**Prompt 1:** Can you output the part of the forum thread on the # operator from "It's a preprocessor" up to and including "a string constant.", copied word for word?

I came across this example of an assertion and was wondering what the # is for:
#define ASSERT( x ) if ( !( x ) ) { \
int *p = NULL; \
DBGPRINTF("Assert failed: [%s]\r\n Halting.", #x); \
*p=1; \
}
What is the # for when formatting using %s
Asked Answered
It is the "stringize" preprocessing operator.
It takes the tokens passed as the argument to the macro parameter x and turns them into a string literal.
#define ASSERT(x) #x
ASSERT(a b c d)
// is replaced by
"a b c d"
#x is the stringification directive
#define Stringify(x) #x
means Stringify(abc) will be substituted with "abc"
as in
#define initVarWithItsOwnName(x) const char* p = #x
int main()
{
initVarWithItsOwnName(Var);
std::cout << Var; //will print Var
}
# is the preprocessor's "stringizing" operator. It turns macro parameters into string literals. If you called ASSERT(foo >= 32) the #x is expanded to "foo >= 32" during evaluation of the macro.
It's a preprocessor feature called stringification. It
replaces [the macro parameter] with the literal text of the actual argument, converted to a string constant.

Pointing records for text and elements
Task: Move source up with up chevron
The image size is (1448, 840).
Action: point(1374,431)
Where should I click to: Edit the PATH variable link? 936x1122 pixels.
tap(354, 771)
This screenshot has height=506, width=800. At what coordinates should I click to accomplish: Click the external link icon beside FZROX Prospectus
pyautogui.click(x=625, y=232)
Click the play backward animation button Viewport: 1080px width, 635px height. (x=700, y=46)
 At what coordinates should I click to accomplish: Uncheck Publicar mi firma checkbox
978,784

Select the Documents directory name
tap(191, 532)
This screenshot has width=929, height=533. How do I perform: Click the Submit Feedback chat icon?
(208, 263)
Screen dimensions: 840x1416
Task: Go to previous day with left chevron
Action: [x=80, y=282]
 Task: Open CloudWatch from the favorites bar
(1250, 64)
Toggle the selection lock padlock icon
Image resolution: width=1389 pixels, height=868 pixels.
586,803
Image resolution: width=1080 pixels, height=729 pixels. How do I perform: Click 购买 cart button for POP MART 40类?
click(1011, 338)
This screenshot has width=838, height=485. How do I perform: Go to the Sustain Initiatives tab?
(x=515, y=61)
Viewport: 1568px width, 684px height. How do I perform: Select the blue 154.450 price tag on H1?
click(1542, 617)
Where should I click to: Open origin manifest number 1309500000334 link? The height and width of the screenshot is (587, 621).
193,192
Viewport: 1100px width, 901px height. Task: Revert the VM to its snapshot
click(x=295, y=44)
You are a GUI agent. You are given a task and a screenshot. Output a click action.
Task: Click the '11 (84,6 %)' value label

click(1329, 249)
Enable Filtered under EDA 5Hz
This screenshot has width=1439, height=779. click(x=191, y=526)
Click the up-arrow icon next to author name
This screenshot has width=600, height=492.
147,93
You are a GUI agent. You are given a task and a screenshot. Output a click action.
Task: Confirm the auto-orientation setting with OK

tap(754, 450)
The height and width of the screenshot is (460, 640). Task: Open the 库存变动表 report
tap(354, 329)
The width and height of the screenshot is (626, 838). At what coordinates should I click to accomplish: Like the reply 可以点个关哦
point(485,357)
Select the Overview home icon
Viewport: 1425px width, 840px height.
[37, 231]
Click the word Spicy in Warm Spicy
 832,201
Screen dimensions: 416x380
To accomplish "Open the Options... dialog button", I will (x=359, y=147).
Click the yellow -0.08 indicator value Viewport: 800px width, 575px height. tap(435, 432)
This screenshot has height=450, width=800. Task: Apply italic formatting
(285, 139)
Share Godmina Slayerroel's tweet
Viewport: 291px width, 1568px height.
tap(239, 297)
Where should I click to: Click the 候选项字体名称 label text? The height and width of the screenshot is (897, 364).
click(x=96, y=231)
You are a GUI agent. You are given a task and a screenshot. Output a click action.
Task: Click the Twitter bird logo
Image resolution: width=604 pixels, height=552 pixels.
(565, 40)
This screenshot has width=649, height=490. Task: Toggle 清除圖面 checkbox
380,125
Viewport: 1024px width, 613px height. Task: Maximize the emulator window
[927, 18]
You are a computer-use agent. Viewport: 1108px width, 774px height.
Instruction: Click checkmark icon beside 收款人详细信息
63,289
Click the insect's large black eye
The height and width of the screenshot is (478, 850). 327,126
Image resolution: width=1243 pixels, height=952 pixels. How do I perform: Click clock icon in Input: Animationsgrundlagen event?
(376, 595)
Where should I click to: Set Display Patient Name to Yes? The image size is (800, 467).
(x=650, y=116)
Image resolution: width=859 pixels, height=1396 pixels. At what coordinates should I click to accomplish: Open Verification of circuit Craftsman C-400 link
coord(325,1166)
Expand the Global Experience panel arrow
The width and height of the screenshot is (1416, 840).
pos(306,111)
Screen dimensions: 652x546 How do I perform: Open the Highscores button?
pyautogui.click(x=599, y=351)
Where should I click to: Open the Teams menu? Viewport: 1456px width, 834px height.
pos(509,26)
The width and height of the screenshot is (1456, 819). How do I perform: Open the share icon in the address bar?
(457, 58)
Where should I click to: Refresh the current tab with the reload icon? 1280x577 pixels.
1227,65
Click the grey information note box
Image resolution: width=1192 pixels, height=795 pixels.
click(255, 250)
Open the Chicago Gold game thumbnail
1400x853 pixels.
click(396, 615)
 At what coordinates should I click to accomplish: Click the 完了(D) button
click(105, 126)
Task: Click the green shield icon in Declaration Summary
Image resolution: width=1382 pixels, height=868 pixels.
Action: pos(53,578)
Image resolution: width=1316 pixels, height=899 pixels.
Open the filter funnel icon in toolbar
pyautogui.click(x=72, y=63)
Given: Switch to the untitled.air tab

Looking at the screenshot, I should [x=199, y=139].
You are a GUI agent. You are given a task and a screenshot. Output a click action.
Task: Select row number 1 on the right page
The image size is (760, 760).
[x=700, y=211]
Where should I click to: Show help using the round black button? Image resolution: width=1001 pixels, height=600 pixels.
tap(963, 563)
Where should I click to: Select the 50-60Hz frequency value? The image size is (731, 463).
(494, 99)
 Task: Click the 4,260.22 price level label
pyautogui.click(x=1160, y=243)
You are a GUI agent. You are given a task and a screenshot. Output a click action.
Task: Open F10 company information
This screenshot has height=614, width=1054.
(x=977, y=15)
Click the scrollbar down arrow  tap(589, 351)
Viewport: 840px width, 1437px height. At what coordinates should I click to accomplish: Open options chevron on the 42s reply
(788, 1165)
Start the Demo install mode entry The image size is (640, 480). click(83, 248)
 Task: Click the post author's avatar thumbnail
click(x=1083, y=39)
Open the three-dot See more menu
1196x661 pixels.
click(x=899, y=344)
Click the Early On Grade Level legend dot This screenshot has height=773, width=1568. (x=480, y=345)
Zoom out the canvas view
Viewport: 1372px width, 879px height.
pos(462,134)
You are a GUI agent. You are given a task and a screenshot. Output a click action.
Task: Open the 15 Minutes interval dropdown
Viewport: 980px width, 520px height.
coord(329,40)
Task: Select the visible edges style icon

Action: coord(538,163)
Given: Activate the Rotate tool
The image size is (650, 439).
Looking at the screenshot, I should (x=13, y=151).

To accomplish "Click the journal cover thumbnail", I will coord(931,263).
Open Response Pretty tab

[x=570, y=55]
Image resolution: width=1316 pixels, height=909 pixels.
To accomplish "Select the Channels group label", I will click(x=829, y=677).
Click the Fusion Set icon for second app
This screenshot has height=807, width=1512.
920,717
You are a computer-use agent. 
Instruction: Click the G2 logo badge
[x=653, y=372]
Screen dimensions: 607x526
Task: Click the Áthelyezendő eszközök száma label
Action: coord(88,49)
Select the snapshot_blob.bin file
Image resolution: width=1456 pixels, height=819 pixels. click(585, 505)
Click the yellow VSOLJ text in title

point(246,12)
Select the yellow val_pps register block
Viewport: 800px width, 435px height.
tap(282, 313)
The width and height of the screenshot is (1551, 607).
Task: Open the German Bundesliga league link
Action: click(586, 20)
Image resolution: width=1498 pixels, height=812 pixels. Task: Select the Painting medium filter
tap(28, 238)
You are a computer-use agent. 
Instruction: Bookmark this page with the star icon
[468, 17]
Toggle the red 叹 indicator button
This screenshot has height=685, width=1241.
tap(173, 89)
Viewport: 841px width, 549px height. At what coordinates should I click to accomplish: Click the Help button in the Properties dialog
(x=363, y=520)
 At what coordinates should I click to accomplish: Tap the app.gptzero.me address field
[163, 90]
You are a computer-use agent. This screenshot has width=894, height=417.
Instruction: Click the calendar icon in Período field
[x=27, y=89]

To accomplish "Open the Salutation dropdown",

**Prompt 2:** Can you return the lines of the records from the line with "Click the Fusion Set icon for second app" up to and including the line with "Image resolution: width=1456", copied verbatim?

**Exercise response 1:**
It's a preprocessor feature called stringification. It
replaces [the macro parameter] with the literal text of the actual argument, converted to a string constant.

**Exercise response 2:**
Click the Fusion Set icon for second app
This screenshot has height=807, width=1512.
920,717
You are a computer-use agent. 
Instruction: Click the G2 logo badge
[x=653, y=372]
Screen dimensions: 607x526
Task: Click the Áthelyezendő eszközök száma label
Action: coord(88,49)
Select the snapshot_blob.bin file
Image resolution: width=1456 pixels, height=819 pixels. click(585, 505)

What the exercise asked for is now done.